See the Terminal.Gui/ README for an overview of how the library is structured. The Conceptual Documentation provides insight into core concepts.

Sample Usage in C#

The following example shows a basic Terminal.Gui application in C#:

// A simple Terminal.Gui example in C# - using C# 9.0 Top-level statements

using Terminal.Gui;

Application.Run<ExampleWindow> ();

System.Console.WriteLine ($"Username: {((ExampleWindow)Application.Top).usernameText.Text}");

// Before the application exits, reset Terminal.Gui for clean shutdown
Application.Shutdown ();

// Defines a top-level window with border and title
public class ExampleWindow : Window {
	public TextField usernameText;
	
	public ExampleWindow ()
	{
		Title = "Example App (Ctrl+Q to quit)";

		// Create input components and labels
		var usernameLabel = new Label () { 
			Text = "Username:" 
		};

		usernameText = new TextField ("") {
			// Position text field adjacent to the label
			X = Pos.Right (usernameLabel) + 1,

			// Fill remaining horizontal space
			Width = Dim.Fill (),
		};

		var passwordLabel = new Label () {
			Text = "Password:",
			X = Pos.Left (usernameLabel),
			Y = Pos.Bottom (usernameLabel) + 1
		};

		var passwordText = new TextField ("") {
			Secret = true,
			// align with the text box above
			X = Pos.Left (usernameText),
			Y = Pos.Top (passwordLabel),
			Width = Dim.Fill (),
		};

		// Create login button
		var btnLogin = new Button () {
			Text = "Login",
			Y = Pos.Bottom(passwordLabel) + 1,
			// center the login button horizontally
			X = Pos.Center (),
			IsDefault = true,
		};

		// When login button is clicked display a message popup
		btnLogin.Clicked += () => {
			if (usernameText.Text == "admin" && passwordText.Text == "password") {
				MessageBox.Query ("Logging In", "Login Successful", "Ok");
				Application.RequestStop ();
			} else {
				MessageBox.ErrorQuery ("Logging In", "Incorrect username or password", "Ok");
			}
		};

		// Add the views to the Window
		Add (usernameLabel, usernameText, passwordLabel, passwordText, btnLogin);
	}
}

When run the application looks as follows:

Simple Usage app

Sample application running

Installing

Use NuGet to install the Terminal.Gui NuGet package: https://www.nuget.org/packages/Terminal.Gui

Installation in .NET Core Projects

To install Terminal.Gui into a .NET Core project, use the dotnet CLI tool with this command.

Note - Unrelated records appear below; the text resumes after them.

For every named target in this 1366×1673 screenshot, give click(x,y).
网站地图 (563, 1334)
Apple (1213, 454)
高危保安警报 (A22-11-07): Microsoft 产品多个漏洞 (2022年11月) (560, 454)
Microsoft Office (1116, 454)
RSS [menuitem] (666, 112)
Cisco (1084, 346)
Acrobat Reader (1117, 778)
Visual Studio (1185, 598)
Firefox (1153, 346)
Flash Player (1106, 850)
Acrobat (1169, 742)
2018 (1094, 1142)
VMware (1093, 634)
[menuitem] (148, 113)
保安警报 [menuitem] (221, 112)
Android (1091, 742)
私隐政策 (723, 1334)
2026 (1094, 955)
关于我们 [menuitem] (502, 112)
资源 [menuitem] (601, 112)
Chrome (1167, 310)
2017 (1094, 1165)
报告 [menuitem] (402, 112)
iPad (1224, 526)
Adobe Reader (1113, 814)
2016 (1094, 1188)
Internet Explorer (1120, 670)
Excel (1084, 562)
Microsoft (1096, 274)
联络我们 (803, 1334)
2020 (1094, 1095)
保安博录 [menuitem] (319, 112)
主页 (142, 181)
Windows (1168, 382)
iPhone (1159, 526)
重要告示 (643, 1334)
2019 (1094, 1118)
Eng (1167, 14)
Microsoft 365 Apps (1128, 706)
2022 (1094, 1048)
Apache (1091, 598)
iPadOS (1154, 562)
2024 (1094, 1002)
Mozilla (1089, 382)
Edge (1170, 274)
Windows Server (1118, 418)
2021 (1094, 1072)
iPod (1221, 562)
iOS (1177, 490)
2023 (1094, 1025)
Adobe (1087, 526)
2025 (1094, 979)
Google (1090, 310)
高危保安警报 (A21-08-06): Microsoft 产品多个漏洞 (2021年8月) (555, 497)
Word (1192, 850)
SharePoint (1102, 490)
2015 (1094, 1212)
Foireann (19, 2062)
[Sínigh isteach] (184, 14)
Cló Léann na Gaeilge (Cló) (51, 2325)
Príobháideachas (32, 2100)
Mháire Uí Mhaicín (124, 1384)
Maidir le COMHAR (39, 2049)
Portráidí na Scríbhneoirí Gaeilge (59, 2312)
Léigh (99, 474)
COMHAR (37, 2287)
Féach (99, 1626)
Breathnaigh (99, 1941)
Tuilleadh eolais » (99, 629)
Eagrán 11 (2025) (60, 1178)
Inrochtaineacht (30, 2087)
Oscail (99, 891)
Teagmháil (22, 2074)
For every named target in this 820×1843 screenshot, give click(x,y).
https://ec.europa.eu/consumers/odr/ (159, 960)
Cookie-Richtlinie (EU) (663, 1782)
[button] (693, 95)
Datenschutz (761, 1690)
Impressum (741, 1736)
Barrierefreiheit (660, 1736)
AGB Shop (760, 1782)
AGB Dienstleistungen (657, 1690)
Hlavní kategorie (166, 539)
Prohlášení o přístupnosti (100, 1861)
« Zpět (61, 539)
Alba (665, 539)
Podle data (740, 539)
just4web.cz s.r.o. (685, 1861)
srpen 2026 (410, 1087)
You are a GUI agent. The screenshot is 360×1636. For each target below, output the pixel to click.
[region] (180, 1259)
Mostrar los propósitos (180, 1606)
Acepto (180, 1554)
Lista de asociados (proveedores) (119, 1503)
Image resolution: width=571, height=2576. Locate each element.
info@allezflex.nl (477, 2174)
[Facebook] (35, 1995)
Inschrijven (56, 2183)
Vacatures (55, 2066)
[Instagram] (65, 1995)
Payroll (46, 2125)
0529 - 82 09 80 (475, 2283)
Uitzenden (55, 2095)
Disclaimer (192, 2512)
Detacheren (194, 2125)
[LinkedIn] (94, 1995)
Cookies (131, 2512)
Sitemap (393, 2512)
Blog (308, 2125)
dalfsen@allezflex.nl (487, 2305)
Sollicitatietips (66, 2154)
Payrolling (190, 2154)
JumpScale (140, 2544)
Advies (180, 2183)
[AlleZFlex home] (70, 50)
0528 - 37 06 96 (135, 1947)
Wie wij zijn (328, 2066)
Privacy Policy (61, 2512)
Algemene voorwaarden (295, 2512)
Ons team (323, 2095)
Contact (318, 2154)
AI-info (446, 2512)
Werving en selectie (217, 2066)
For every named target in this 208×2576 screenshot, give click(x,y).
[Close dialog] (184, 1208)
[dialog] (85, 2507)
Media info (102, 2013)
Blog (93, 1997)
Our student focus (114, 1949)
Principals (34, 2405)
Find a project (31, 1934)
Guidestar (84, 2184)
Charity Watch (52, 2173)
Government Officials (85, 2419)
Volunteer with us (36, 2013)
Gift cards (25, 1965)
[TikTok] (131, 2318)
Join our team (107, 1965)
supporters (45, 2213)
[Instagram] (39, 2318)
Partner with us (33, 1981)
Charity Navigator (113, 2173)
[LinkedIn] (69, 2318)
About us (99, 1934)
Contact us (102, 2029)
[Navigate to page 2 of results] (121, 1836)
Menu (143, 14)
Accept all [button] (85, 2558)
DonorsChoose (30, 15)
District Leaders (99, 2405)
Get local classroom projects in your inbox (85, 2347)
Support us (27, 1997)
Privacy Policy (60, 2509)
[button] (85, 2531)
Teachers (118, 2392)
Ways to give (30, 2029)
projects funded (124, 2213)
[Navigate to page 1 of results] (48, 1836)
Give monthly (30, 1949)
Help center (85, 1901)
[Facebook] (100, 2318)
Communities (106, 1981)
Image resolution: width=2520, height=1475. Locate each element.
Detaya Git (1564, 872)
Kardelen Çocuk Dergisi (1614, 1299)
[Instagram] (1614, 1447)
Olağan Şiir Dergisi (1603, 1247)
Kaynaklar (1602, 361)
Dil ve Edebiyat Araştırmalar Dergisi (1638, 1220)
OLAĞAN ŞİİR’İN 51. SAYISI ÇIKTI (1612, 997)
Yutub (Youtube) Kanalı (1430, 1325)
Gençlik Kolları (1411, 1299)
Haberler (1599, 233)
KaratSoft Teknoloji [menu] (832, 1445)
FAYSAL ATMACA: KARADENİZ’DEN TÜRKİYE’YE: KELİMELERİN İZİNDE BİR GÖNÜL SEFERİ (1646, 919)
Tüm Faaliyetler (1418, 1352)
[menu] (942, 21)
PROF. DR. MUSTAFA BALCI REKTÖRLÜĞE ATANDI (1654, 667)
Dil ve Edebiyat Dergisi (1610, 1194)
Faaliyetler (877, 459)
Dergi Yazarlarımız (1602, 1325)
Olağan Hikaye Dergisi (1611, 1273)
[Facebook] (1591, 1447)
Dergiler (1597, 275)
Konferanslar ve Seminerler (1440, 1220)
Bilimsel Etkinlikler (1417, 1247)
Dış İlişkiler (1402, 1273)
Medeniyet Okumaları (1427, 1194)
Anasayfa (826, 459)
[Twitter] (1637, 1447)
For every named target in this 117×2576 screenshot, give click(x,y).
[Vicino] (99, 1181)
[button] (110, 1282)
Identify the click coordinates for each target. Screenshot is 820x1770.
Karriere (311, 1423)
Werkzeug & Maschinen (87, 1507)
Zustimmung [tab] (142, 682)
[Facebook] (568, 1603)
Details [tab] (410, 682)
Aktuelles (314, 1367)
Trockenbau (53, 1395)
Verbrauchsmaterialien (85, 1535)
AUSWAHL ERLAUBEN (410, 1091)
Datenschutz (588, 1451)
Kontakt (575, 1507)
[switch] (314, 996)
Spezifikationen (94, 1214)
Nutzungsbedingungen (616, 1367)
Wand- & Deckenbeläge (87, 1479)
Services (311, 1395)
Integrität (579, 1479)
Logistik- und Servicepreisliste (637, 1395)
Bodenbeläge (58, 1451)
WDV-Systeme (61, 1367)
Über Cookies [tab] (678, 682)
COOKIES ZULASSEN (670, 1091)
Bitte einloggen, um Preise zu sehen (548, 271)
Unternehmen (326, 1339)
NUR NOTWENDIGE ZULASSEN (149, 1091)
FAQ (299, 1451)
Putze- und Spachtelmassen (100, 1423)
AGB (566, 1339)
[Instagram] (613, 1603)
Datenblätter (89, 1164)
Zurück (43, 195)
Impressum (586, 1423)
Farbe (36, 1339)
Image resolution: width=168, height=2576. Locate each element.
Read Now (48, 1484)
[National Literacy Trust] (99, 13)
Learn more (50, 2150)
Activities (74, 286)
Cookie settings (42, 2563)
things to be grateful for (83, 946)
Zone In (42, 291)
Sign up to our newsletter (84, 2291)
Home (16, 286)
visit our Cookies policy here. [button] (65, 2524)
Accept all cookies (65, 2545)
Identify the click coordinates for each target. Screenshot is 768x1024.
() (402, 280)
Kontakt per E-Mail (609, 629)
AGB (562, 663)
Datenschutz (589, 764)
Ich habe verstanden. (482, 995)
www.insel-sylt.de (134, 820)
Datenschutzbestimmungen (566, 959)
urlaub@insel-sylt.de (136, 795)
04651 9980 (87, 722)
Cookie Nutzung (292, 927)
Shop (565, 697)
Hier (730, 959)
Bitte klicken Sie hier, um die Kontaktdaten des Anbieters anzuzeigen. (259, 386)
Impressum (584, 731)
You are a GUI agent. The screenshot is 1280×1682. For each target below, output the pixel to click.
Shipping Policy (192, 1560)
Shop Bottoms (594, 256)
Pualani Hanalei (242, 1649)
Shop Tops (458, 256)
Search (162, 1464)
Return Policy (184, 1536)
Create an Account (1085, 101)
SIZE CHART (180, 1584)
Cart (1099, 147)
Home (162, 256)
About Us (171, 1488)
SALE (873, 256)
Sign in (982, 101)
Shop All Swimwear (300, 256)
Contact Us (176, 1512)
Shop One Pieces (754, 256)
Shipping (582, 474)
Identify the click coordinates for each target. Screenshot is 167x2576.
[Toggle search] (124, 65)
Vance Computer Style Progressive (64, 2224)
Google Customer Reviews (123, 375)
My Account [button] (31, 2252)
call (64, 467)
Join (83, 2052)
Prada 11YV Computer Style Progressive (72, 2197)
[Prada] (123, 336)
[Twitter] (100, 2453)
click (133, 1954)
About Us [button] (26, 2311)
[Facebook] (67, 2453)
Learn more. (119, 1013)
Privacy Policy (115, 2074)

dotnet add package Terminal.Gui

Or, you can use the Terminal.Gui.Templates.

Building the Library and Running the Examples

  • Windows, Mac, and Linux - Build and run using the .NET SDK command line tools (dotnet build in the root directory). Run UICatalog with dotnet run --project UICatalog.
  • Windows - Open Terminal.sln with Visual Studio 2022.

See CONTRIBUTING.md for instructions for downloading and forking the source.

Contributing

See CONTRIBUTING.md.

Debates on architecture and design can be found in Issues tagged with design.

History

See gui-cs for how this project came to be.